As the Federal Reserve and central banks of England, China, and Japan ready for rate decisions this week, oil longs seem to have only concern: Keeping a barrel above $90 and adding to the gains thus far for September.
For a market that’s managed to avoid every correction curveball over the past three weeks — including a sizable build in crude and fuel products last week — oil longs have been emboldened not just by Saudi-Russian supply cuts but also Chinese data suggesting a recovery in the troubled No. 2 economy and top oil importer.
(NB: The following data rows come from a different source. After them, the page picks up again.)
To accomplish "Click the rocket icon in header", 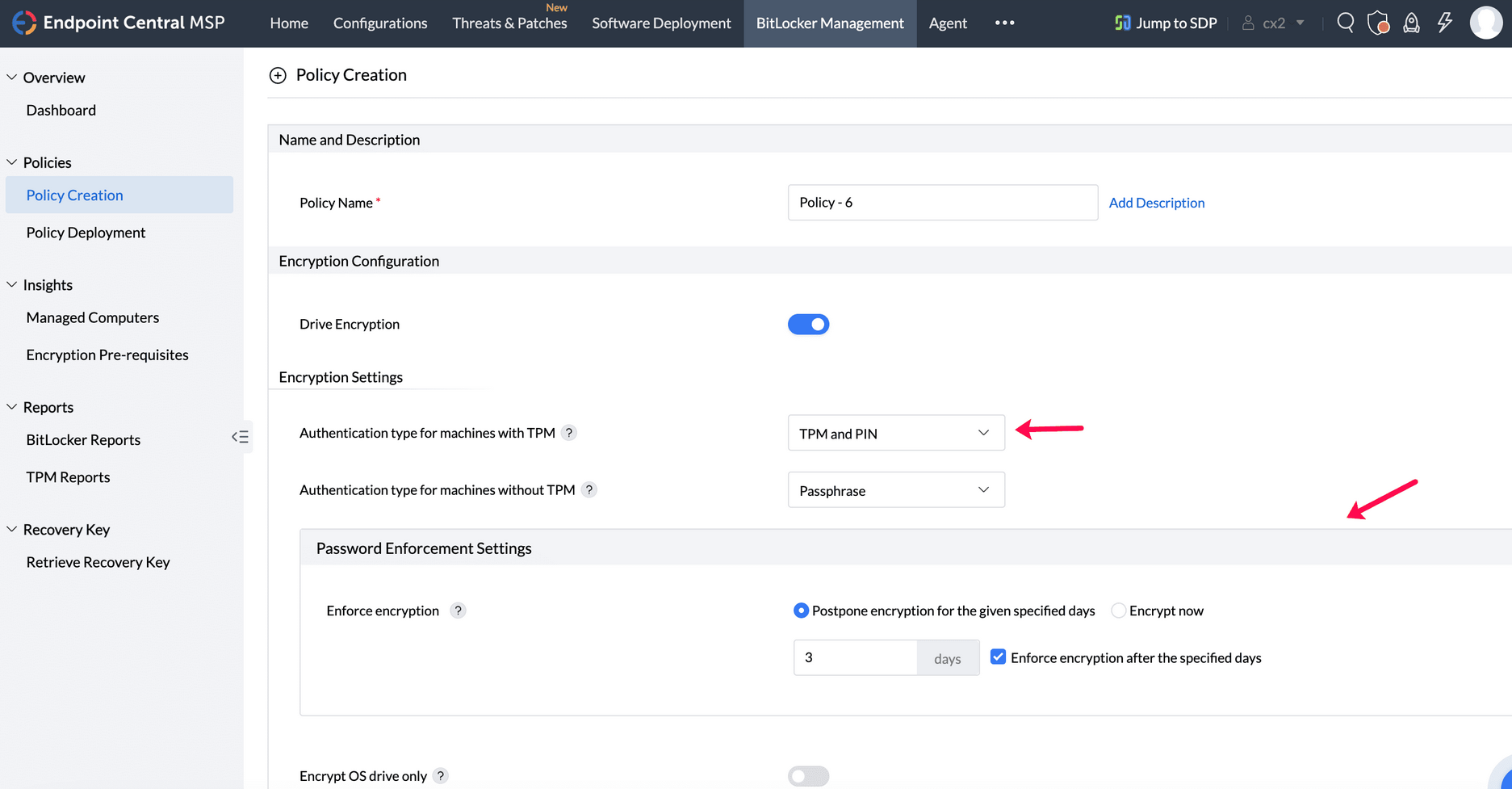I will pyautogui.click(x=1411, y=23).
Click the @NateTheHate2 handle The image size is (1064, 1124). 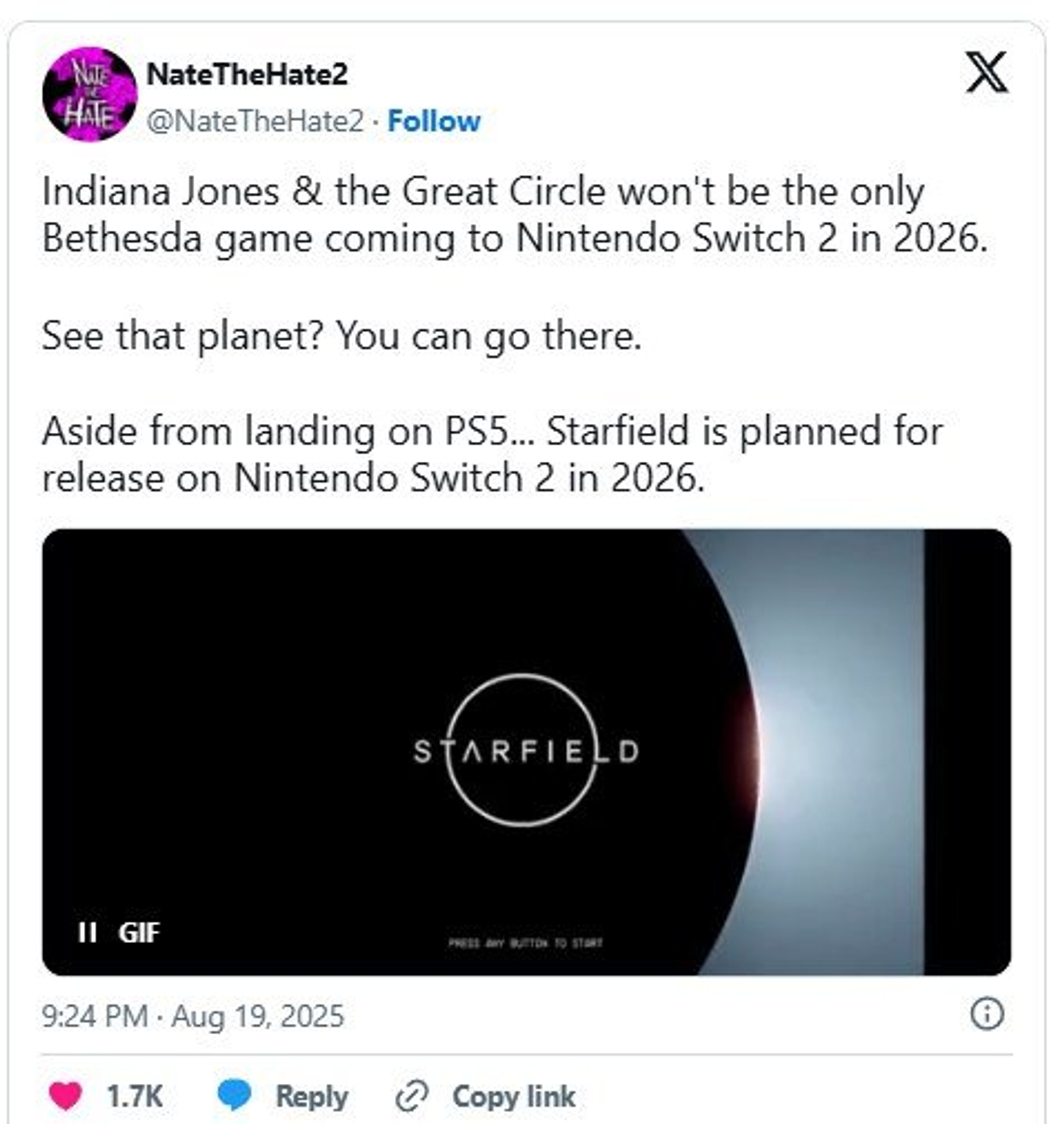tap(255, 121)
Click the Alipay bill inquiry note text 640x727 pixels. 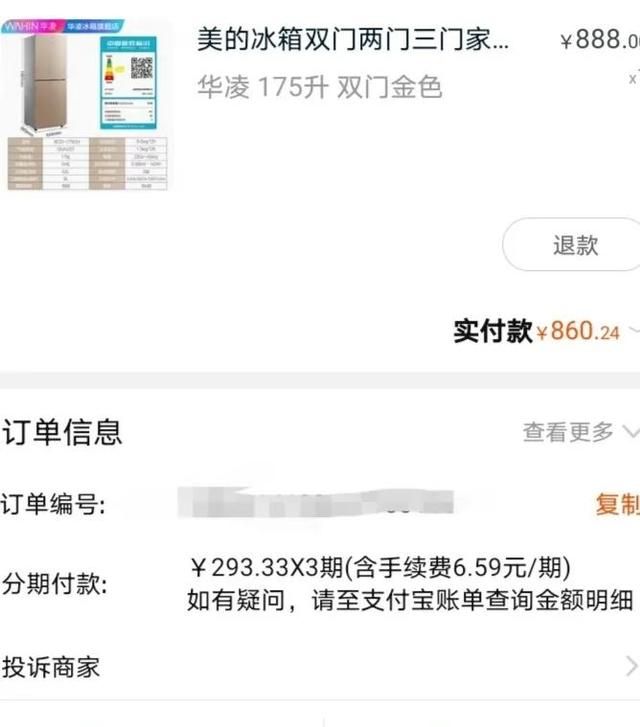[410, 600]
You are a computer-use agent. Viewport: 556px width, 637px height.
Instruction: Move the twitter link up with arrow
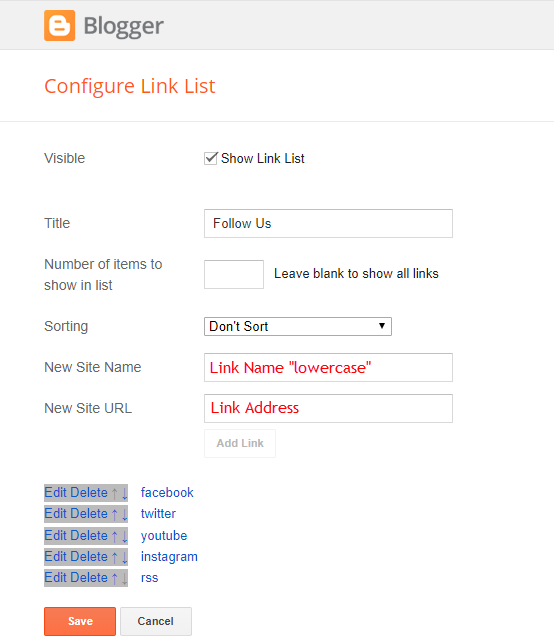[115, 514]
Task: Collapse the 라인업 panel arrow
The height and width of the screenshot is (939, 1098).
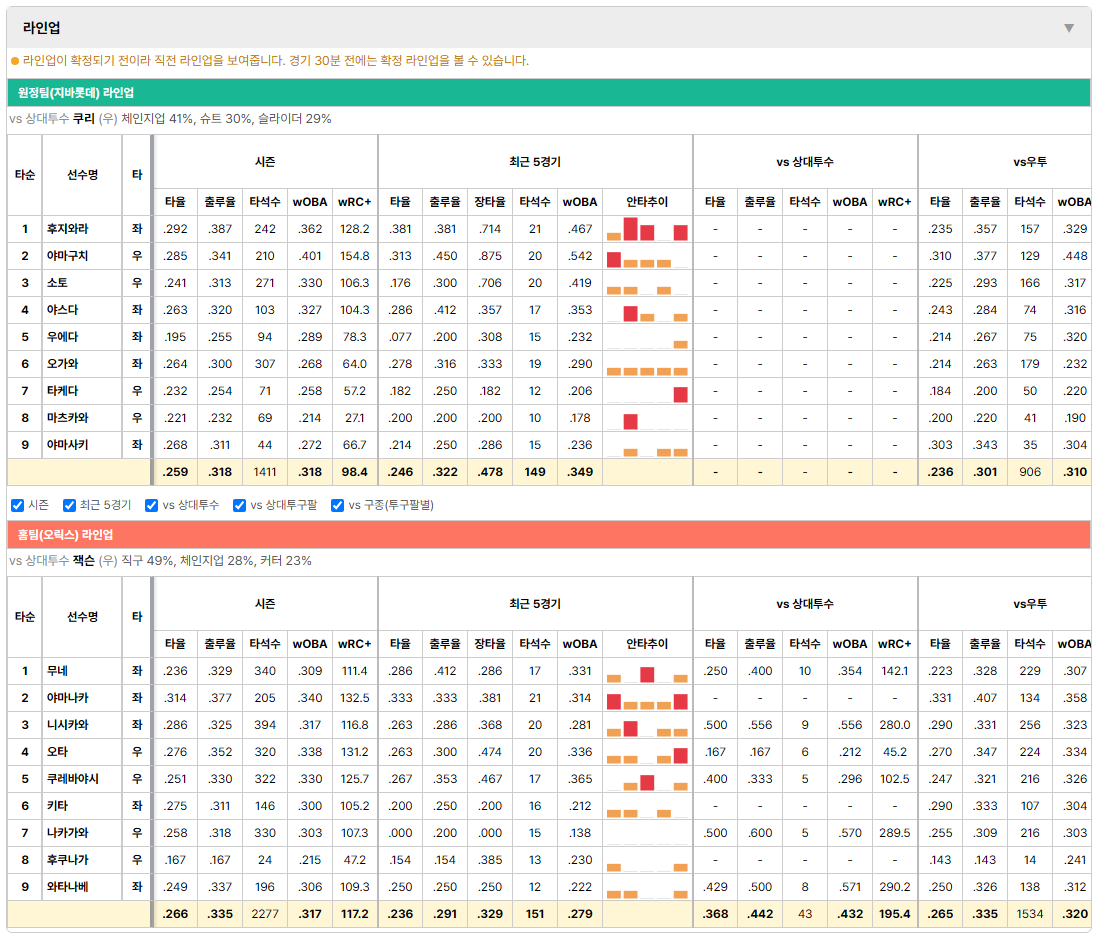Action: (x=1069, y=28)
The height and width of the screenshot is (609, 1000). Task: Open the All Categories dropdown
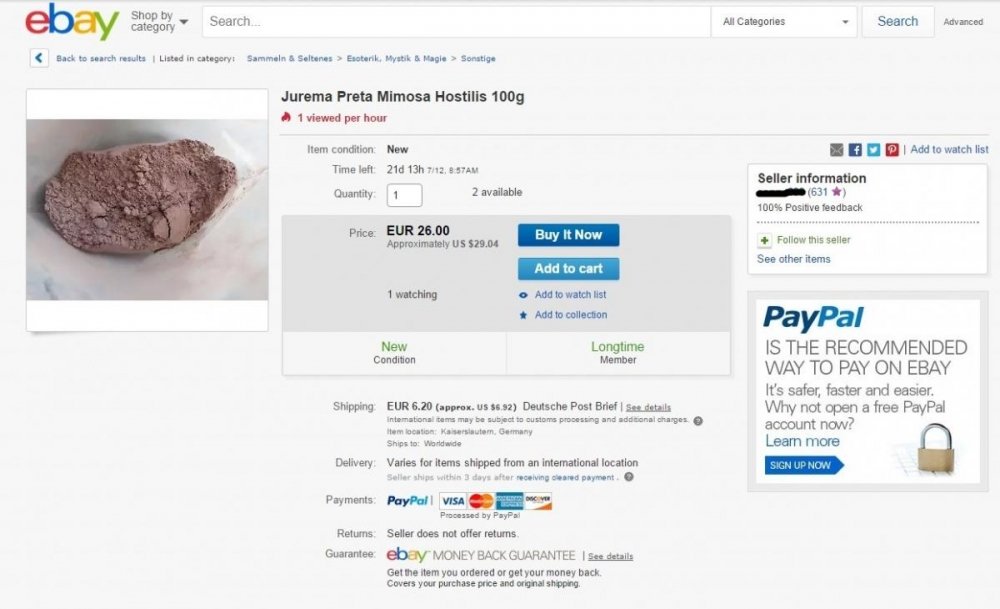click(x=784, y=22)
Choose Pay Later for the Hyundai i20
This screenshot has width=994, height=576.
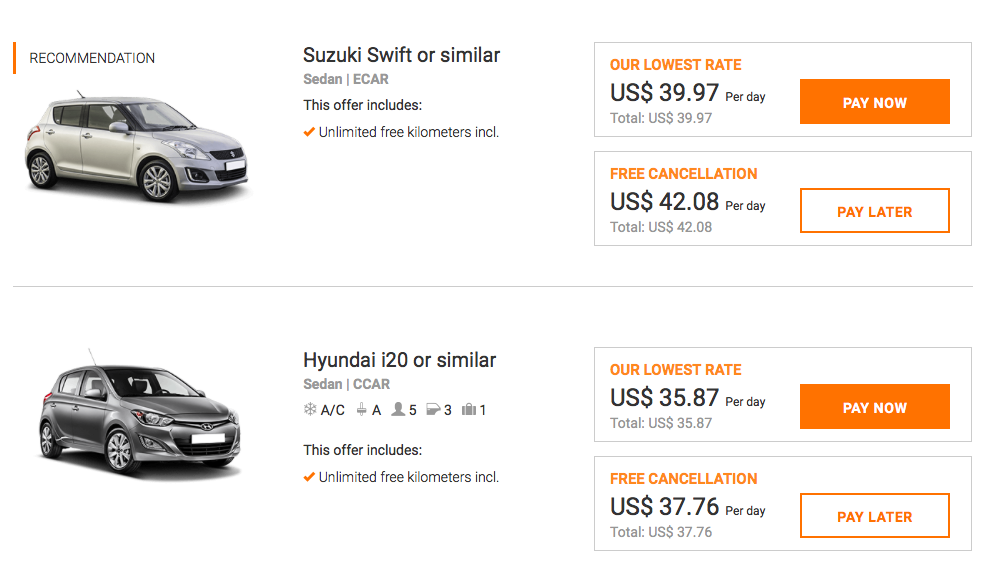point(874,516)
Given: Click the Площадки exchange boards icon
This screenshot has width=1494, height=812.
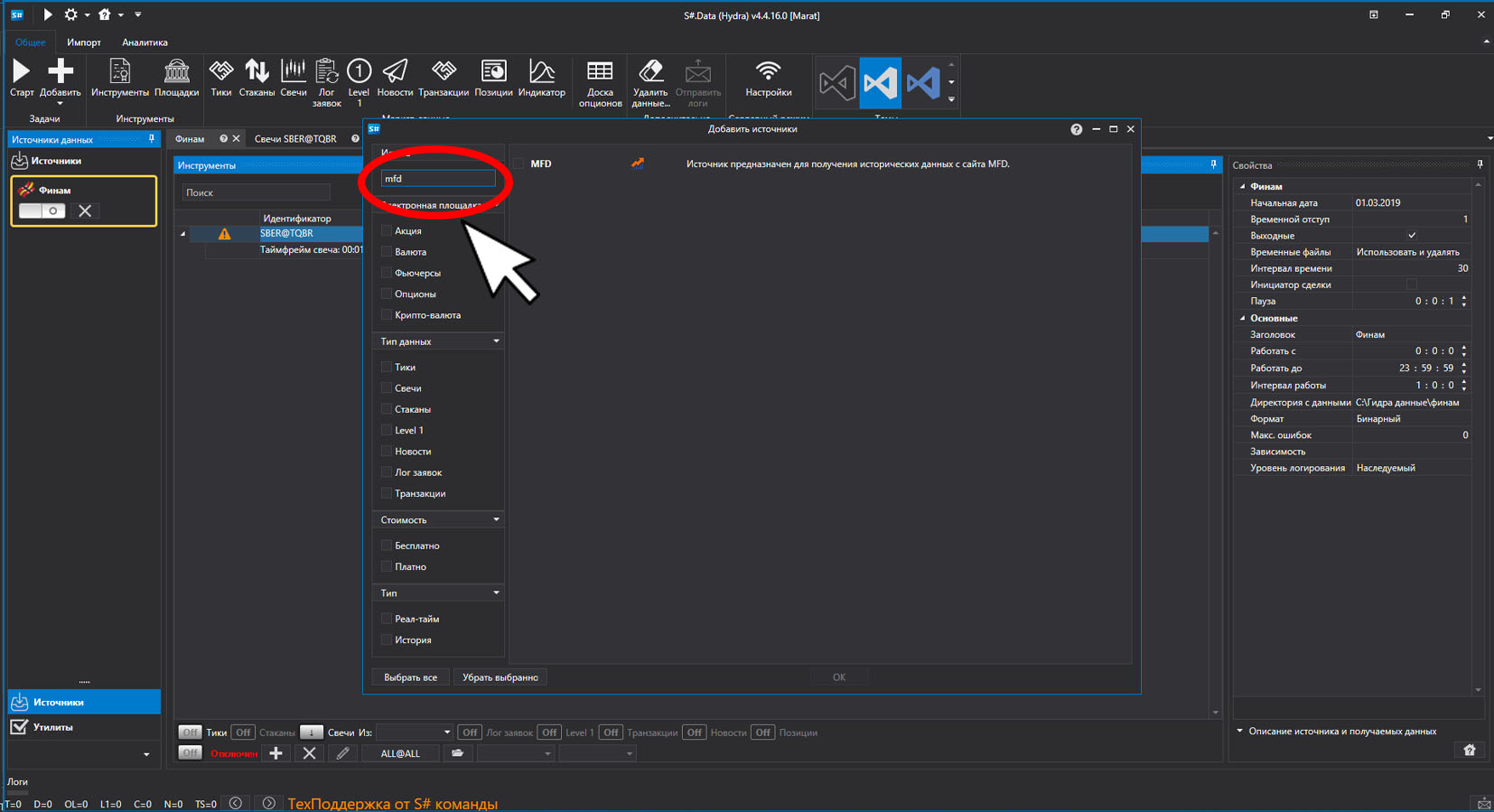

But as crude continues its ascent to the mid-$90s, adding 30% over the past three months, the Fed and other central banks are likely to get more queasy about inflation and that could weigh on the macroeconomic backdrop that shapes demand for oil.
Said Edward Moya, analyst at online trading platform OANDA:
«It seems like prices will easily find a home above the $90 a barrel level, which means the focus might shift to the demand outlook from the world's two largest economies.”
Following a change in its front-month position, New York-traded West Texas Intermediate, or WTI, crude was just a little higher than Friday’s settlement of $90.77, hovering at $90.84.
The U.S. crude benchmark hit $91.15 last week, its highest since November. For the week, WTI also finished last week up 3.7%, adding to prior back-to-back weekly gains of 2.3% and 7.2%.
London-traded Brent was at $94.73 versus Friday’s close of $93.93.
The global crude benchmark hit a 10-month high of $94.62 last week. Brent finished last week up 3.6%, adding to prior back-to-back weekly gains of 2.4% and 4.8%.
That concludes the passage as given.